1. **Retriever**: The retriever gets the most relevant documents from the vector store for the given query. This is done by comparing the query's embedding with the document embeddings stored in the vector store.
   
2. **Document Combination**: The retrieved documents are combined into a single string, which serves as the context for the language model. This string is created by joining the text of the top `k` relevant documents.
   
3. **Generative Model**: The combined text is passed to the language model (e.g., GPT-3), which generates a response based on both the original query and the additional context from the retrieved documents.

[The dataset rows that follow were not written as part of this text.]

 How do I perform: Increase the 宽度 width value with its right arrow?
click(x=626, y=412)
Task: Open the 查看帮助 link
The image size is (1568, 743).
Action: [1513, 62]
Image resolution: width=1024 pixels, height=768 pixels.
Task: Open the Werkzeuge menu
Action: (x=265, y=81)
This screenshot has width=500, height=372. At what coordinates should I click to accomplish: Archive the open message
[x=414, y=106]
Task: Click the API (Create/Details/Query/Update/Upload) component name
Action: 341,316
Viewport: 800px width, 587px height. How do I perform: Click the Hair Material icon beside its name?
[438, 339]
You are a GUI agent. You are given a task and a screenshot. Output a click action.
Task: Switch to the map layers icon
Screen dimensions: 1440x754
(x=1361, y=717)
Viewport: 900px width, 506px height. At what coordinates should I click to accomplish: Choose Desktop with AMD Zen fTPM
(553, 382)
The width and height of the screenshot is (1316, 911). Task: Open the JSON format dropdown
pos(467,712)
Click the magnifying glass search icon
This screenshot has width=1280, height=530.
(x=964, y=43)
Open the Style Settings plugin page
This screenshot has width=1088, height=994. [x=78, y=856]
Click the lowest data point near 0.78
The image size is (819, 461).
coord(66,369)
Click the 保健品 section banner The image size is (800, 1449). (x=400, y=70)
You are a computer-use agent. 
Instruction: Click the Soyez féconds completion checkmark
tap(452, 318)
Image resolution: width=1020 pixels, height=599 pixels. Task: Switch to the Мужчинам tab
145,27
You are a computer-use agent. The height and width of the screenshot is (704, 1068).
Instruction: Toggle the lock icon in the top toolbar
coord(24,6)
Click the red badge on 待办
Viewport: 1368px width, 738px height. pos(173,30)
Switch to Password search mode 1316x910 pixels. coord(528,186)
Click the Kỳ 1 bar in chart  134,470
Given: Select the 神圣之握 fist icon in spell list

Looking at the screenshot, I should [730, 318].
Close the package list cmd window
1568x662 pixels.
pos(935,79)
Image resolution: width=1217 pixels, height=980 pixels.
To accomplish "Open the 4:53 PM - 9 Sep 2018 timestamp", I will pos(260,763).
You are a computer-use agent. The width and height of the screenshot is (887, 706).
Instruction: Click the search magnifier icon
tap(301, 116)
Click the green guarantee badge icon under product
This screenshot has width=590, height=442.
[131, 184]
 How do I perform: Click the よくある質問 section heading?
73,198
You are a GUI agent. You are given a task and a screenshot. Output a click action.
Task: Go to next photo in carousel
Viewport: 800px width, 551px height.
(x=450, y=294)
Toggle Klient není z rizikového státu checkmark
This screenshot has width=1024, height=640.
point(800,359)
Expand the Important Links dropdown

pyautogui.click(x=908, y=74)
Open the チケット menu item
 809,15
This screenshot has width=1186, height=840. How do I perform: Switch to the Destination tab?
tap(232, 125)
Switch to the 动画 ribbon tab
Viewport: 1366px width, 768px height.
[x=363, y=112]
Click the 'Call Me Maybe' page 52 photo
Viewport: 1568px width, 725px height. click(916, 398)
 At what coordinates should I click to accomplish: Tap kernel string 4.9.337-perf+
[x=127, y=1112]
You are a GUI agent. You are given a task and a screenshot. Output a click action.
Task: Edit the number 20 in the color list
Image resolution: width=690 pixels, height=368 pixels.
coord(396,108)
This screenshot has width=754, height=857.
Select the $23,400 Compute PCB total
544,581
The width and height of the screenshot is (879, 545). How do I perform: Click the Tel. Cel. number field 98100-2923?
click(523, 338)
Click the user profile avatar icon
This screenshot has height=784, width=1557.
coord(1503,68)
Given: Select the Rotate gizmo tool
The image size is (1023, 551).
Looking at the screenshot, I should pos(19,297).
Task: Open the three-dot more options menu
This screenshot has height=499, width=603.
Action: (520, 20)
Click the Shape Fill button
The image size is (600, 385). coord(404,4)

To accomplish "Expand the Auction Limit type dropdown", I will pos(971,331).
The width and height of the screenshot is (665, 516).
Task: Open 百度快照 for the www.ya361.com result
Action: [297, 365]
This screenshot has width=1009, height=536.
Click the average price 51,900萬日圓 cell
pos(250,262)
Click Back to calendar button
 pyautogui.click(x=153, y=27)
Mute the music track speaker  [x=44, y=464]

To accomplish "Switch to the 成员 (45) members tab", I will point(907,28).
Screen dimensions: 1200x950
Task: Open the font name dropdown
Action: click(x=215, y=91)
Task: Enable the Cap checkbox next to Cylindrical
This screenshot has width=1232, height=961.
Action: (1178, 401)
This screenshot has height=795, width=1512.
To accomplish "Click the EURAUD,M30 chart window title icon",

### Advantages of RAG in LCEL

- **Knowledge Extension**: RAG allows models to access external information, effectively extending the knowledge base beyond what the model was trained on.
  
- **Customizable Pipelines**: With LCEL, you can easily modify the pipeline to fit different tasks by swapping out components (e.g., changing the retriever or the language model).
  
- **Scalability**: LCEL enables scalable batch processing of multiple queries, making it easier to handle large datasets or a high volume of requests.
  
- **Modular and Composable**: Each step in the RAG pipeline is modular, so you can compose different workflows for retrieval and generation depending on the use case.

### Further Enhancements

- **Contextual Preprocessing**: You can add additional preprocessing steps (like reformatting the query) before retrieval using LCEL.
  
- **Post-Processing**: You can introduce post-processing steps (like summarization or answer extraction) after generation.
  
- **Advanced Retrieval**: Incorporate more sophisticated retrievers, such as hybrid retrieval (combining keyword search with embeddings) or re-ranking techniques.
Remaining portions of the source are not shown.